As the back cover of the book announces, A.G. Noorani deals with questions which engage the minds of non-Muslims, such as, What is it about Islam that provokes so quick and unrestrained a response?  What is the meaning of Jihad and is it synonymous with warfare?  Is there a concept of religious tolerance and pluralist society in Islam? And, how can Islam respond to the challenge of modernity?  Noorani traces the antipathy of West towards Islam to the near success of,  first the Arabian army and naval fleet and then the Turkish forces in conquering the entire Europe.  Edward Gibbon writing in 1781 recounted collective fears of Europeans when he wrote in his “The Decline and Fall of the Roman Empire”, “A victorious line of march had been prolonged above a thousand miles from the rock of Gibraltar to the banks of the Loire; the repetition of an equal space would have carried the Saracens to the confines of Poland and the Highlands of Scotland; the Rhine is not more impassable than Nile or Euphrates and the Arabian fleet might have sailed without a naval combat into the mouth of the Thames.  Perhaps the interpretation of the Koran would now be taught in the schools  of oxford, and her pulpits might demonstrate to the circumcised people the sanctity and truth of the revelations of Muhammad”.  This was the “spectre of Islam” which was haunting Europe in the eighth century, just a 100 years after the death of Prophet Mohammad.  

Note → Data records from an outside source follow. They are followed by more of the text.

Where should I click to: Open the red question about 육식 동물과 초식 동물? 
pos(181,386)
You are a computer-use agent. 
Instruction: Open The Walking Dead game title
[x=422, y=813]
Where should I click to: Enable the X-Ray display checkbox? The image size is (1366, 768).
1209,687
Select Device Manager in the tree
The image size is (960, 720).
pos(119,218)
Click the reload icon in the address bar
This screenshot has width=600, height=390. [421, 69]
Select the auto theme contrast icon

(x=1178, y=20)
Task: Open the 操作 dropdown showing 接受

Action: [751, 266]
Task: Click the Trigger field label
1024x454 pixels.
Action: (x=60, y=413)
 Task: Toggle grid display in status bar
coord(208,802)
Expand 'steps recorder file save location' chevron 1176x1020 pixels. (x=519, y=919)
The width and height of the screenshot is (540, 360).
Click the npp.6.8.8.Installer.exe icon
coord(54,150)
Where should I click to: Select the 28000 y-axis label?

But these prognostications were unrealised as Charles Martel defeated at Poitiers the forces of Abd al-Rahman in 732.    Even though the Arabs returned a few years later, their expulsion from France was completed by 759.  But some parts of Europe like Spain had experienced Arab rule which was nearly eight centuries, that is, from the eighth to the fifteenth centuries.  Then came the turn of the Turks to conquer Europe.  After Constantinople fell to their forces in 1453, the Turks reached the gates of Vienna twice in 1529 and in 1683.  In the 19th Century, the Ottoman empire spread across North Africa, the Arabian Peninsula and parts of Balkans.  The Ottoman empire was liquidated only after the end of first World War in 1919.  It is anybody’s guess, what would have happened had the Sultan sided with the allies rather than Germany?
In Noorani’s view, it is this near conquest of Europe by the Muslim armies – Arabs and Turks – which has shaped the attitude of Europeans towards Islam.  The envy and anger manifested itself in the writings of some of the greatest writers of Europe.  Dante in his “Inferno” consigns Muhammad and his disciple Ali to the eighth circle of Hell!  A.G.Noorani  quotes copiously from historians and political scientists to support his claim, which even Renaissance and Reformation in Europe could not obliterate.  Noorani asserts that Islamophobia predates 9/11, which only brought to the surface again the deep – rooted prejudices of the west against Islam.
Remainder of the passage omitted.